Change history must be maintained for the data elements using the appropriate industry standard techniques.
For example, within the data stores change history can be maintained at the record level in the following ways:

  1. Where change history is not required the old version of a record can be overwritten by the new version. – this should be avoided as it may not be possible to recreate change history at a later date
  2. Where full change history is needed then whenever an element of a record changes, the old version of that record must be retained (i.e. not overwritten) and a new version created.
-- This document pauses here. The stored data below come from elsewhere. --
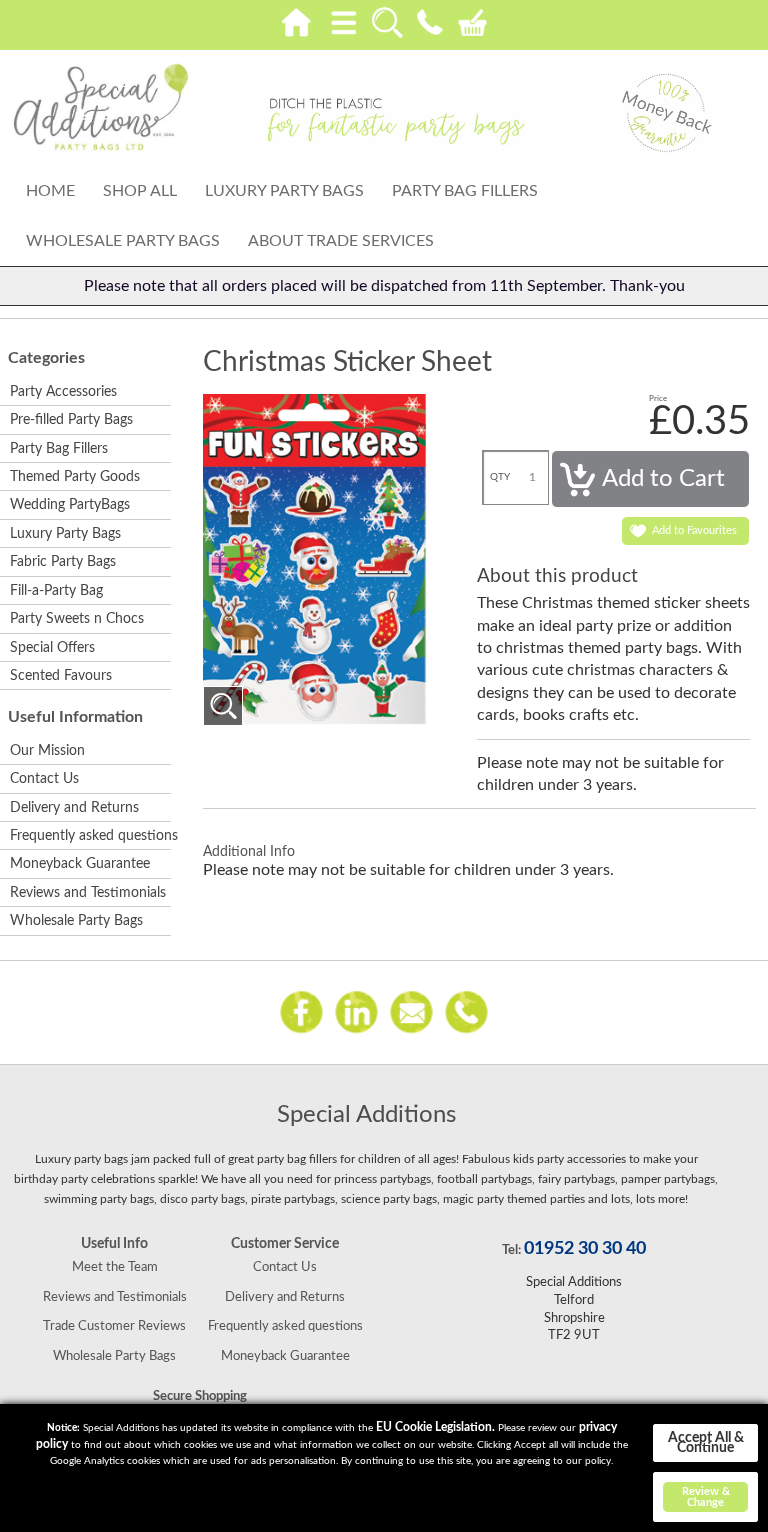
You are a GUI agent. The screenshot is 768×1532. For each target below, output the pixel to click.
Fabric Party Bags (63, 562)
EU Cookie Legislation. (435, 1427)
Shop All (140, 191)
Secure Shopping (200, 1396)
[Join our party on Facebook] (301, 1011)
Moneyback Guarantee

Over time, there will be multiple versions of the record that will constitute the full change history. – this is the recommended default approach as it offers the most flexibility
  3. Where just the current and previous values of a particular data element are required then the record can be updated to store both values. – this offers partial history and may be considered during the detailed design phase

In certain scenarios, it may be appropriate to maintain change history at the dataset level instead of the record level – as would be the case for the received feed files.

The main drivers are:

  • Historic views of data – The key benefit of having the full change history is that it will provide the capability to recreate historic views of the data.
  • Audit purposes – Change history is needed for audit purposes and may also be needed to support certain legal and regulatory requirements.
  • Data provenance & lineage – The change history will support data provenance as well as business and technical lineage of the datasets and data elements.

Implications

The potential implications are:

  • Logical deletes only – Data will not be physically deleted but logical (or soft) deletes will be implemented instead. This gives the capability to recreate historic views of the data.
  • Higher storage costs – There will be higher storage costs due to the increased data volumes. Over time as the benefits are realised, this cost will become less of an issue.
  • Extra initial effort – Additional effort will be needed to design, build and test the history handling functionality. However, subsequent rework will be significantly reduced.
  • Higher up front cost – The full cost of developing the history handling functionality and additional storage costs will be incurred at the outset irrespective of whether this is above and beyond the initial requirements. However, these costs will be significantly lower than the cost of altering the granularity of the history at a later date.
  • Retention policy – Change history should be stored for the maximum length of time permitted by the data retention policy. After this point in time the records must be deleted automatically.